As you can see, with the
thread_pool directive, you have the ability to set the number of threads, the maximum queue size, and the name of this thread pool. The latter implies the ability to configure several independent pools and use them in different parts of the configuration for different tasks:
thread_pool one threads=128 max_queue=0; thread_pool two threads=32; http { server { location /one { aio threads=one; } location /two { aio threads=two; } } … }
If
max_queue
not explicitly specified, as in pool two, the default value of 65536 is used. As you can see from the example, you can set the queue size to zero. Then the pool will be able to accept only as many jobs at a time as it has free threads and there will be no jobs waiting in the queue.
Now imagine that you have a server with three hard drives that should act as a caching proxy for your backends. In this case, the estimated cache size many times exceeds the amount of available RAM. In fact, this is something like a cache node in your personal content distribution network (CDN). In this case, the main load on returning the cached data will fall on the disk subsystem. Of course, you want to extract the maximum performance from the three disks that are available.
One solution could be to organize a RAID array. This approach certainly has its pros and cons. But today NGINX is ready to offer you a different approach:
In this configuration, three independent caches are used — one for each hard disk, and three independent thread pools, also one for the disk.
To evenly distribute the load between caches (and, accordingly, hard drives), the
split_clients module is
used , which is perfectly suited for this.
The
use_temp_path=off
parameter of the
use_temp_path=off
directive instructs NGINX to save temporary files in the same directory as the cache data. This is necessary to avoid copying data from one disk to another while saving the answer to the cache.

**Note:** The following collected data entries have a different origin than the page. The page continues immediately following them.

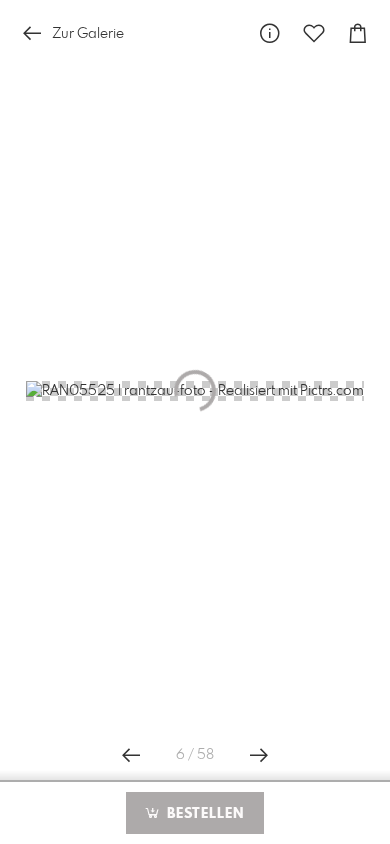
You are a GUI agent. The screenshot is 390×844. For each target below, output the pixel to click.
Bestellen (203, 814)
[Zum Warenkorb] (358, 33)
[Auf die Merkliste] (314, 33)
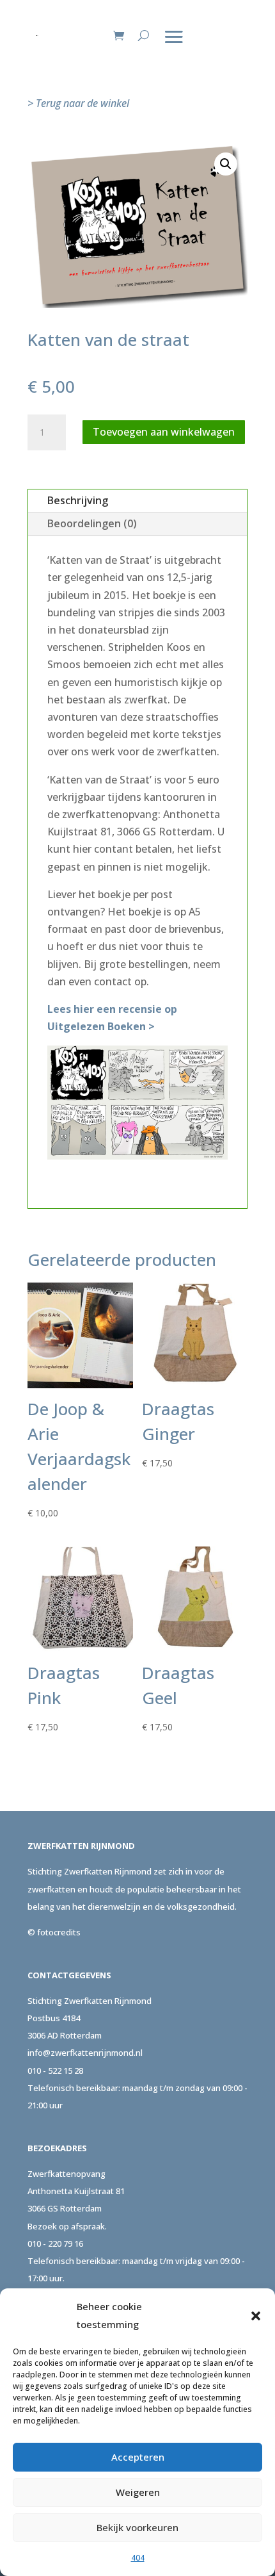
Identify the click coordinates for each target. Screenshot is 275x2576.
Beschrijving (77, 500)
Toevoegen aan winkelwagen (164, 432)
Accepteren (137, 2456)
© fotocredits (54, 1932)
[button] (255, 2315)
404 (138, 2557)
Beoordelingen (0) (92, 523)
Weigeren (138, 2492)
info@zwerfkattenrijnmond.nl (85, 2052)
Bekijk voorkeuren (137, 2527)
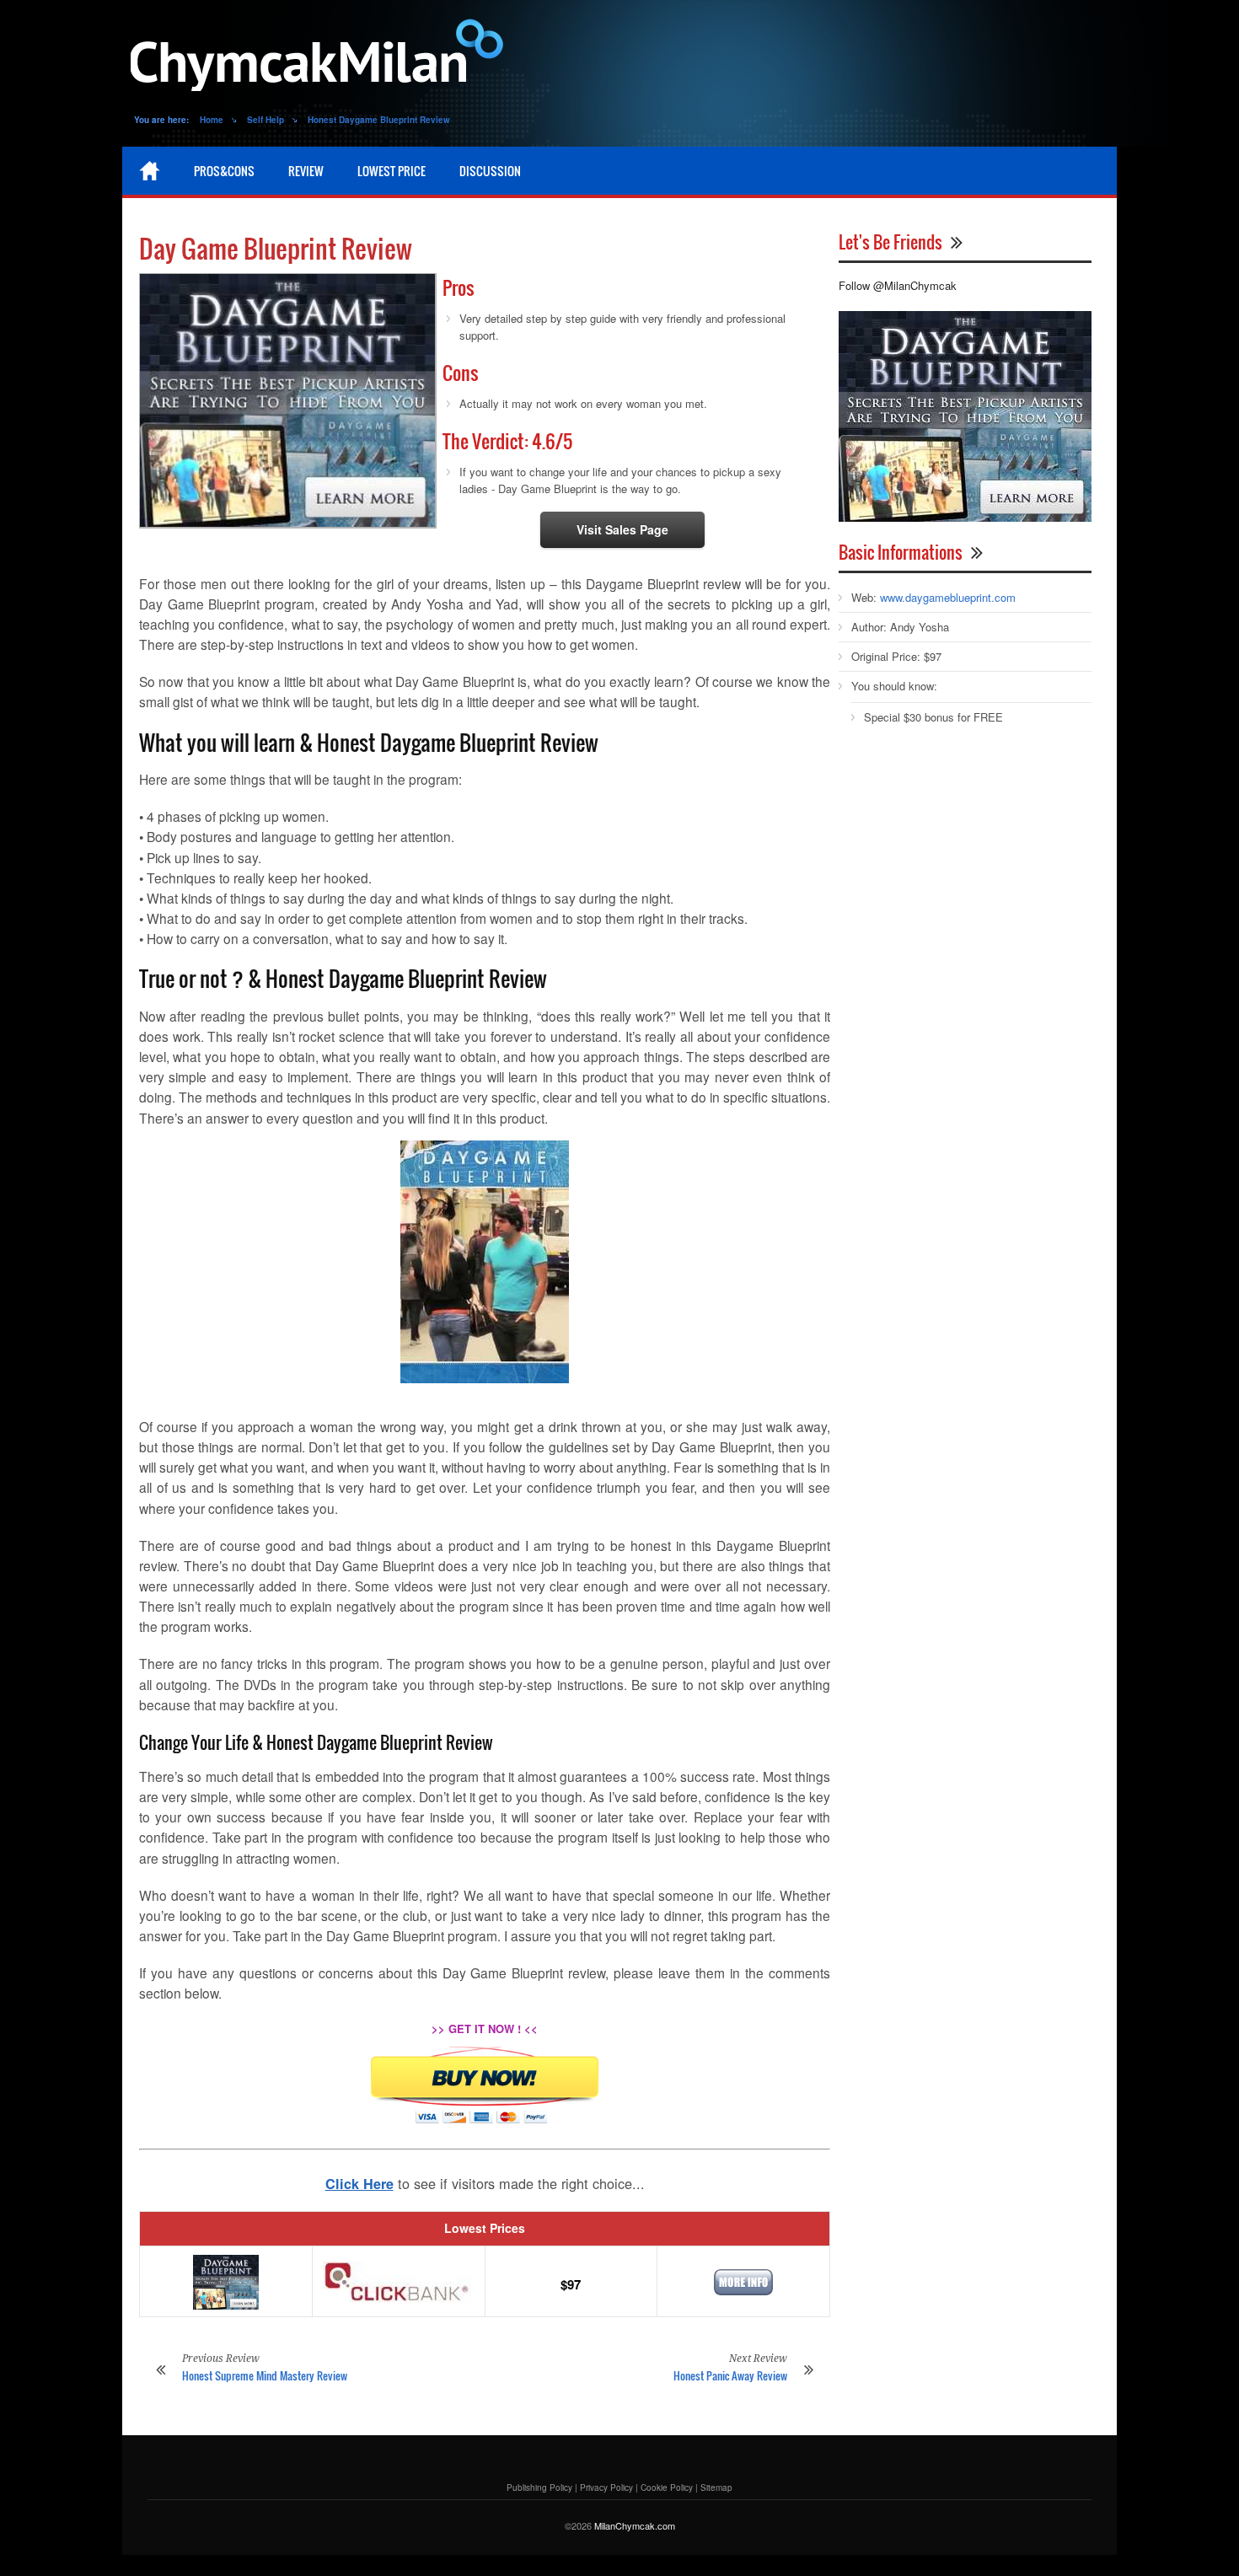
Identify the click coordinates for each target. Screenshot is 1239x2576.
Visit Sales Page (622, 529)
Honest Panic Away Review (730, 2375)
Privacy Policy (606, 2487)
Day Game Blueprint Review (275, 248)
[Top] (149, 171)
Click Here (359, 2183)
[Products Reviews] (320, 59)
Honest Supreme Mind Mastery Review (264, 2375)
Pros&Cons (224, 171)
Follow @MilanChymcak (898, 285)
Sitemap (716, 2487)
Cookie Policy (667, 2487)
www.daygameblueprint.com (948, 597)
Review (306, 171)
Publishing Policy (539, 2487)
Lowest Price (391, 171)
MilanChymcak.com (634, 2525)
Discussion (490, 171)
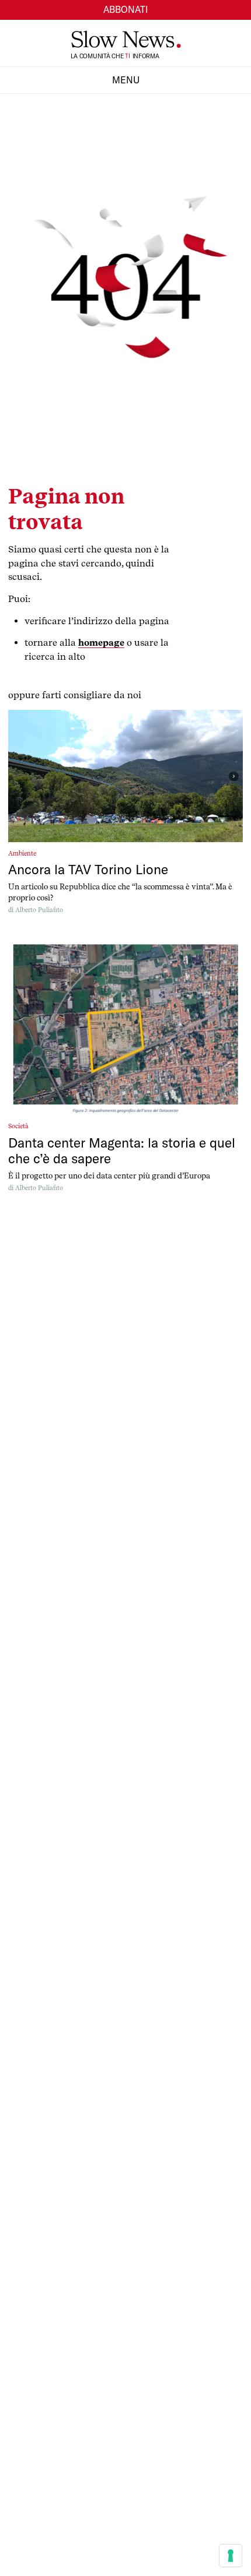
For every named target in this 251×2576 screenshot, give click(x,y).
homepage (101, 642)
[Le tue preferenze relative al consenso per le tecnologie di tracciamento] (230, 2556)
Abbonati (125, 9)
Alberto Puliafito (39, 910)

All this together allows you to squeeze the maximum performance from this disk subsystem, since NGINX interacts with each disk in parallel and independently through separate thread pools. Each disk is served by 16 independent streams and a separate queue of tasks for reading and sending files is formed for it.
After all, your customers love the individual approach? Be sure your hard drives too. ;)
This example is a demonstration of the tremendous flexibility of NGINX in configuring directly under your hardware. You kind of instruct NGINX how to best interact with the disk subsystem on this server and your data. And such fine tuning, when the software works to the user level in the most optimal way with the equipment, ensures the most efficient use of all the resources of a particular system.
findings
Thread pools are a great mechanism that fights the main and well-known enemy of the asynchronous approach - blocking operations, and thus allows NGINX to be brought to a new level of performance, especially if we are talking about very large amounts of data.
As mentioned earlier, thread pools can be used for any other operations and work with libraries that do not have an asynchronous interface.
This potentially opens up new opportunities for the implementation of modules and functionality, the implementation of which, without prejudice to performance, was previously not feasible within a reasonable time. You can spend a lot of time and effort writing an asynchronous version of an existing library or trying to add such an interface, but the question arose: “is the game worth the candle”? With thread pools, this task can be solved much easier by creating modules that work with blocking calls, while not interfering with NGINX to carry out its main task by processing other requests.So many new and interesting things await NGINX in the future. Stay with us!